In step 2, “If you use phonemes for training and your language is supported [here] (https://github.com/bootphon/phonemizer#supported-languages), you don’t need to do that.” is written. I checked and there is support for Turkish. Then I don’t need to change the ‘utils.text.symbols’ document.
Also, when I examined cleaners.py,

I came across a comment like this for portuguese cleaners.

def portuguese_cleaners(text):

> ‘’'Basic pipeline for Portuguese text. There is no need to expand abbreviation and
> numbers, phonemizer already does that’’'
text = lowercase(text)
text = replace_symbols(text, lang=‘pt’)
text = remove_aux_symbols(text)
text = collapse_whitespace(text)
return text

But there is a section in config.json like

// DATA LOADING
"text_cleaner": "phoneme_cleaners",
"enable_eos_bos_chars": false, 
"num_loader_workers": 4,        
"num_val_loader_workers": 4,    
"batch_group_size": 0, .
"min_seq_len": 6,   
"max_seq_len": 153,  

// PHONEMES
“phoneme_cache_path”: “phoneme_cache/”,
“use_phonemes”: true,
“phoneme_language”: “en-us”,

Here it says phoneme_cleaners in the text_cleaner section. I want to use phoneme, not the normal alphabet for training. For this

“text_cleaner”: “phoneme_cleaners”

should the part “text_cleaner” remain like this? Or should I change it to this?

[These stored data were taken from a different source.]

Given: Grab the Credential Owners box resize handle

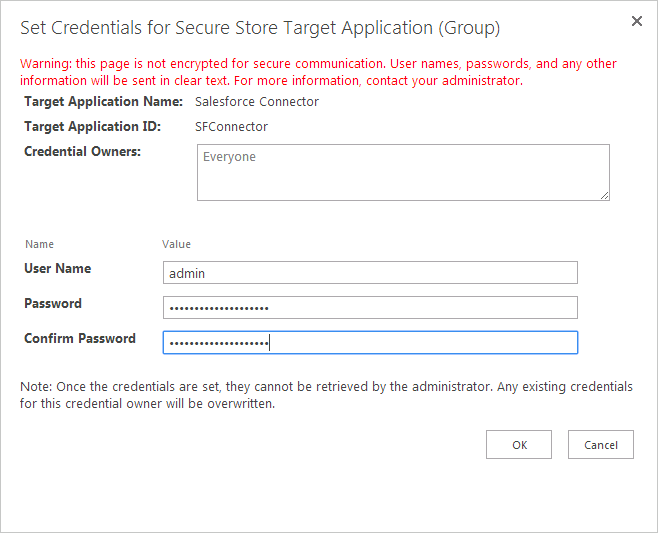Looking at the screenshot, I should coord(604,195).
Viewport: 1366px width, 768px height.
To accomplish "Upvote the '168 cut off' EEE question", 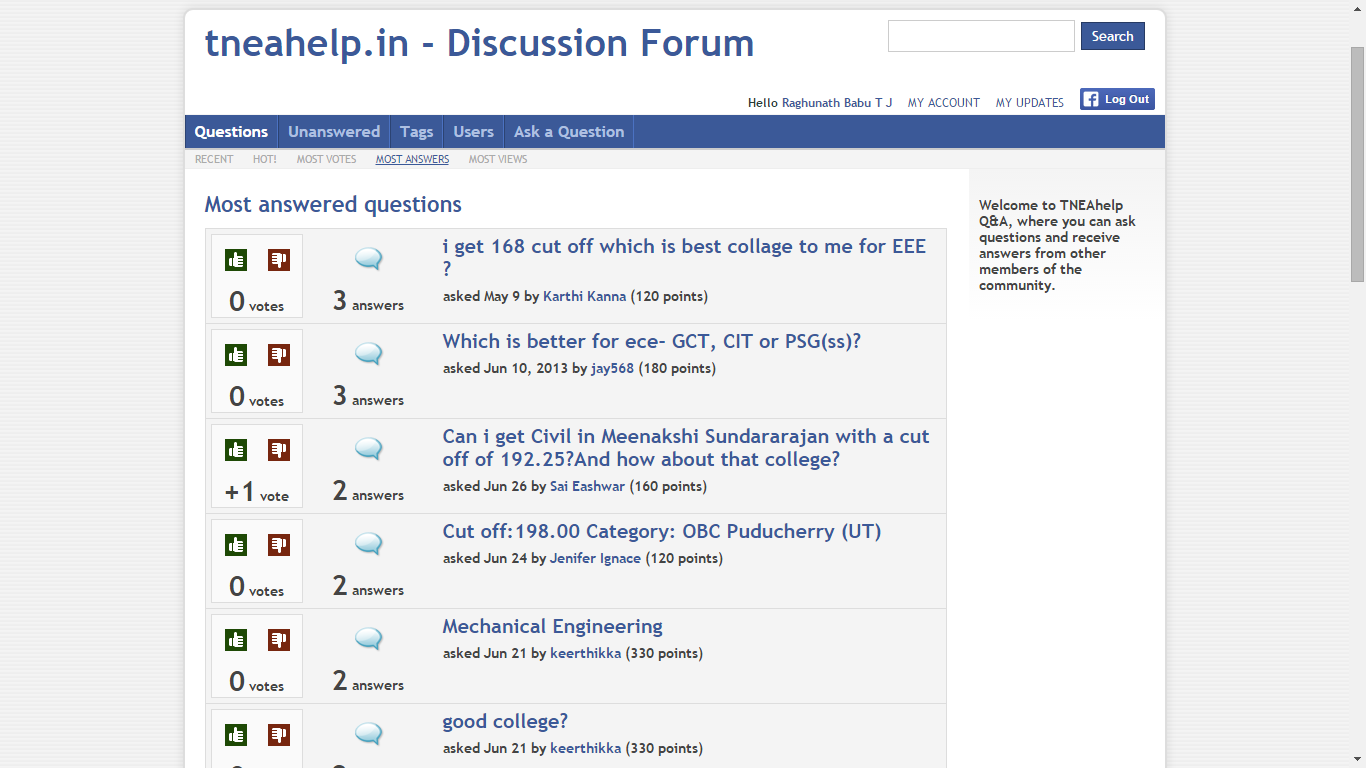I will coord(236,260).
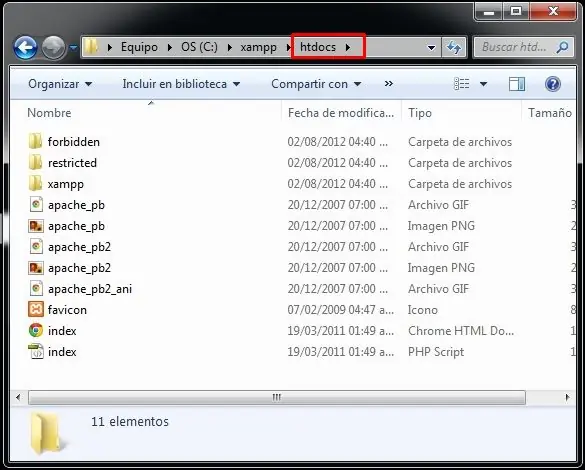Select the PHP Script index file
Viewport: 585px width, 470px height.
[62, 352]
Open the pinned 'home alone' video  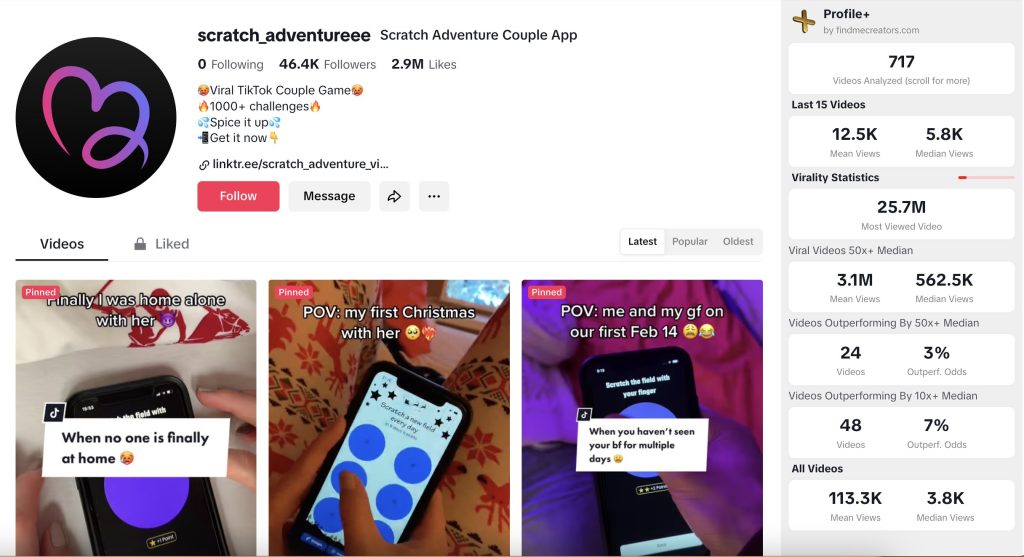point(136,417)
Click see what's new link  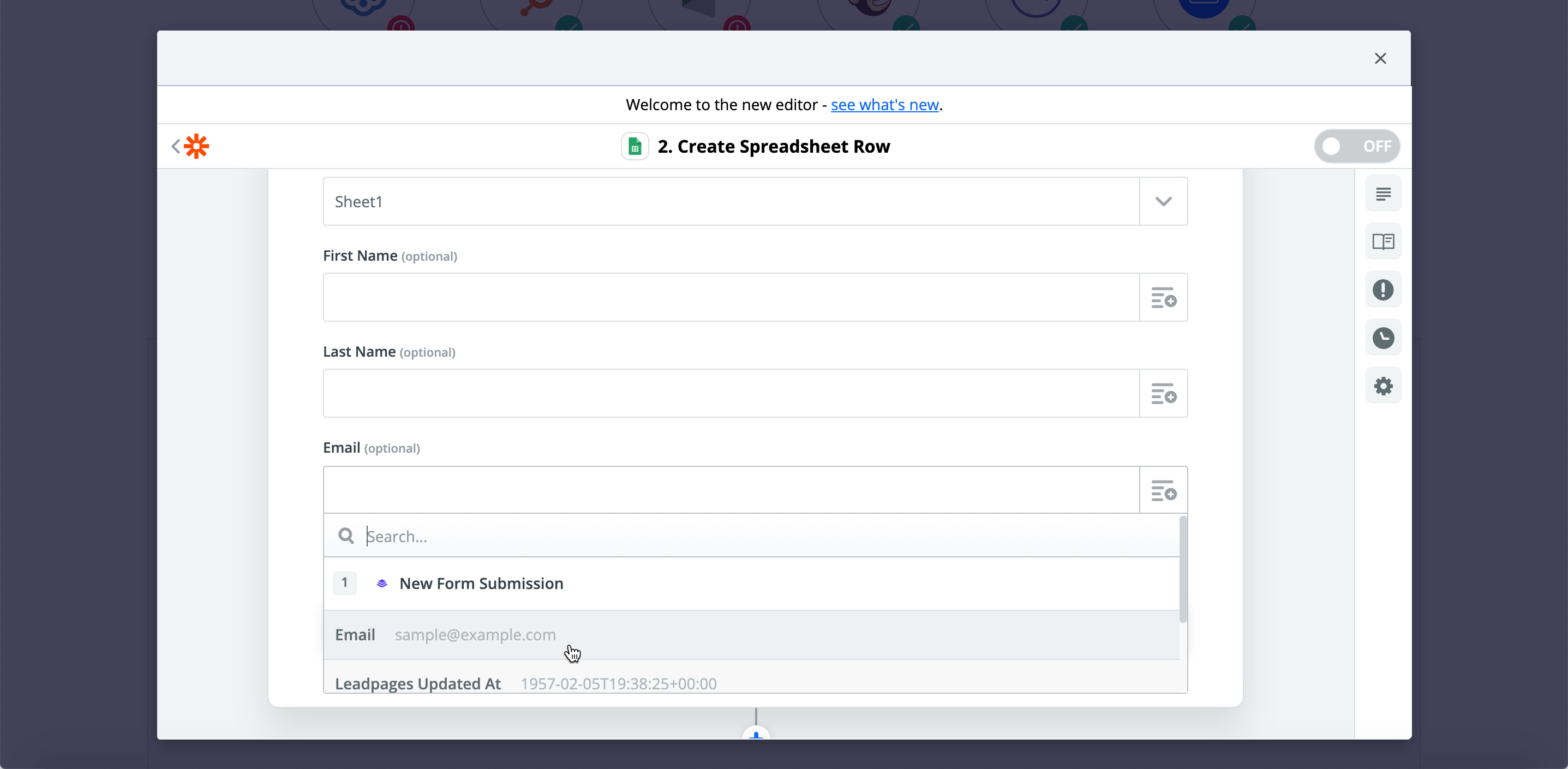(x=883, y=104)
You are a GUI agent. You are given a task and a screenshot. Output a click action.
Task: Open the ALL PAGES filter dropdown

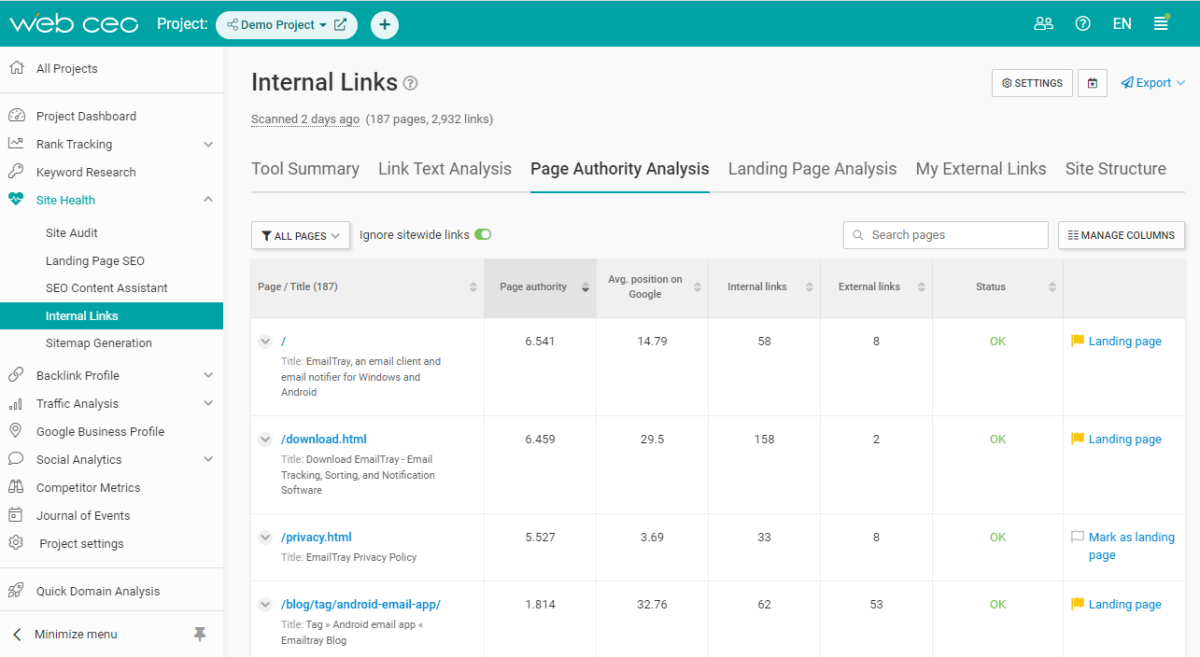point(300,235)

“text_cleaner”: “turkish_cleaners”,

My question is

It is written that phonemizer handles expanding abbreviation and numbers in cleaners.py’s function for portuguese. If phonemizer does it, can I get rid of typing the turkish_cleaner function using “phoneme_cleaners” as “text_cleaner”? How can I check if Phonemizer does expanding abbreviation and numbers for Turkish? How is phoneme_cleaner different from other cleaners and why is it used in config.json?

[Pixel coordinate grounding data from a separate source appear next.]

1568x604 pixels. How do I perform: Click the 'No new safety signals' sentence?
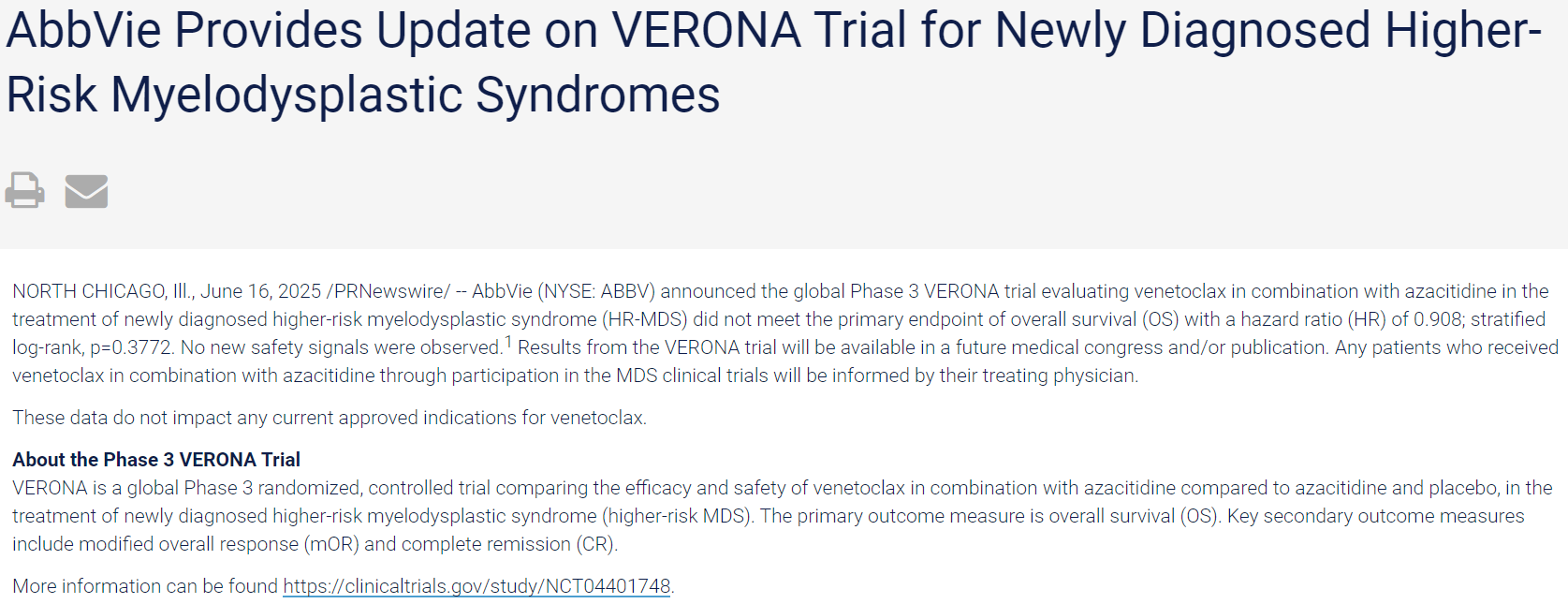pyautogui.click(x=342, y=347)
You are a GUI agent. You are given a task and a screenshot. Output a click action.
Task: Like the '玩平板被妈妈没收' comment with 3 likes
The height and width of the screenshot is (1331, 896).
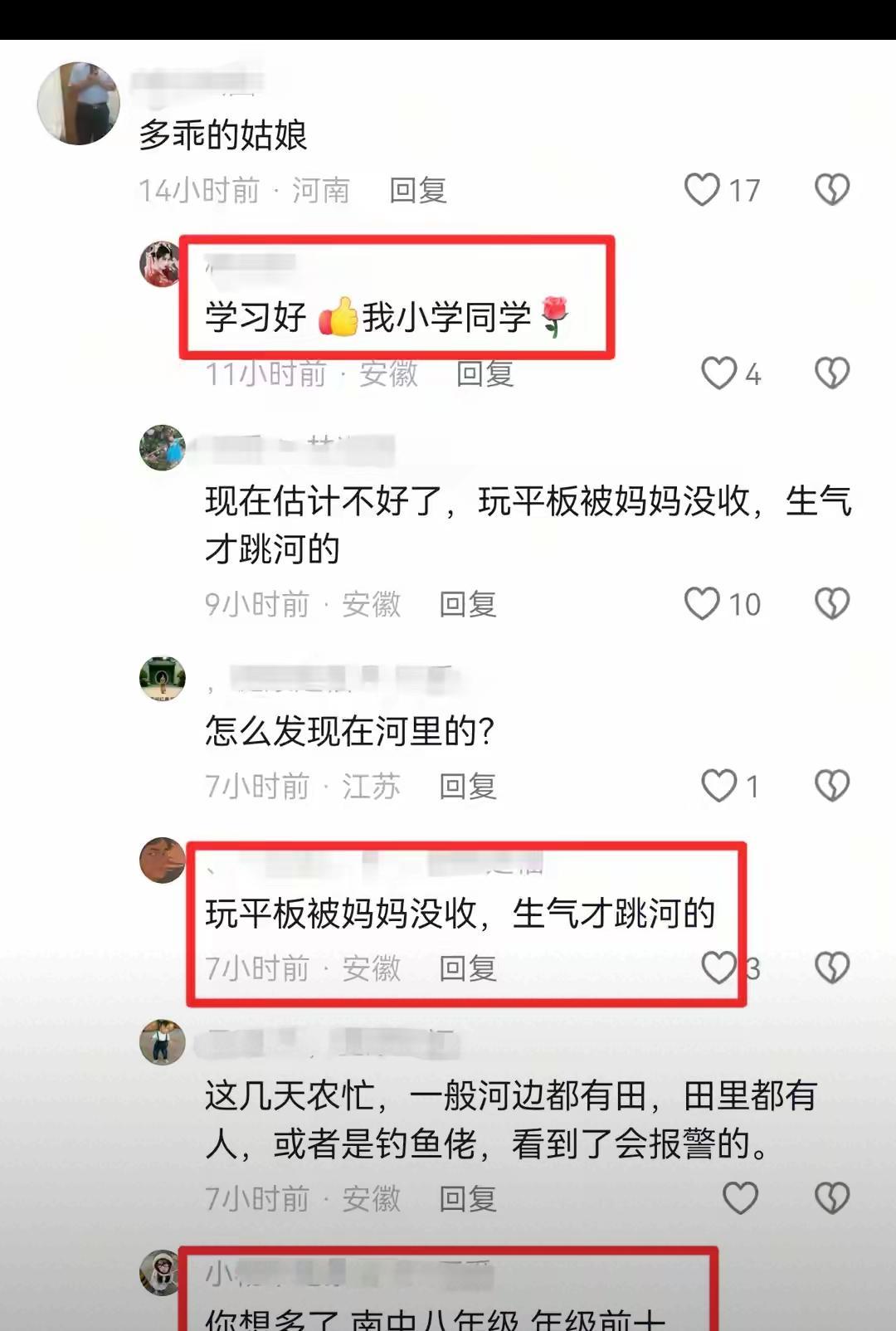pos(718,968)
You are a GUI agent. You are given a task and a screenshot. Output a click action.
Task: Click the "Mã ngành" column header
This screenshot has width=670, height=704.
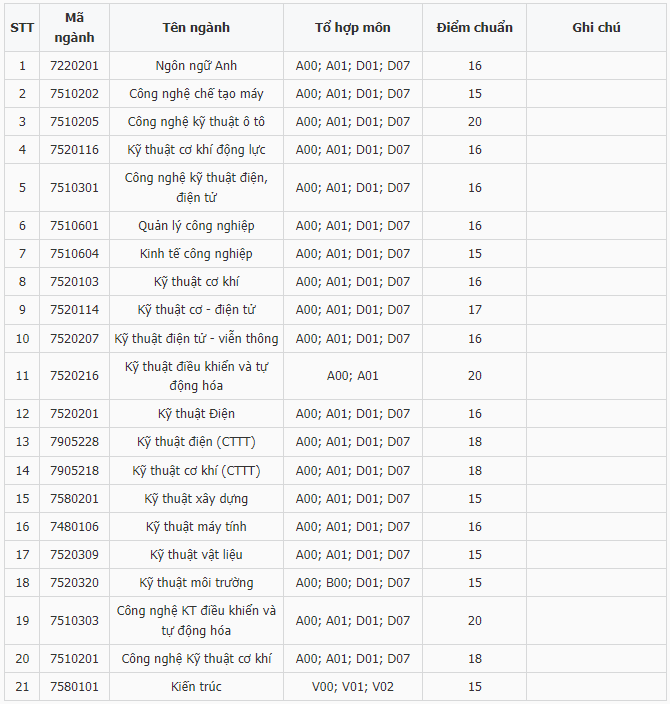(74, 27)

@nana_nan why don’t you join forces with @xox_oxo as you seem to be working on the same problem.

Check the phonemizer docs and test how it handles Turkish. You will usually need some sort of pre-processing. This is done by the cleaner function.

Install separately and use on command line.

It is in config.json to be able to switch quickly. So if you come up with a good Turkish cleaner, do a PR and others can profit from that. As you saw in the script, different cleaners perform different pre-processing steps.

1 Like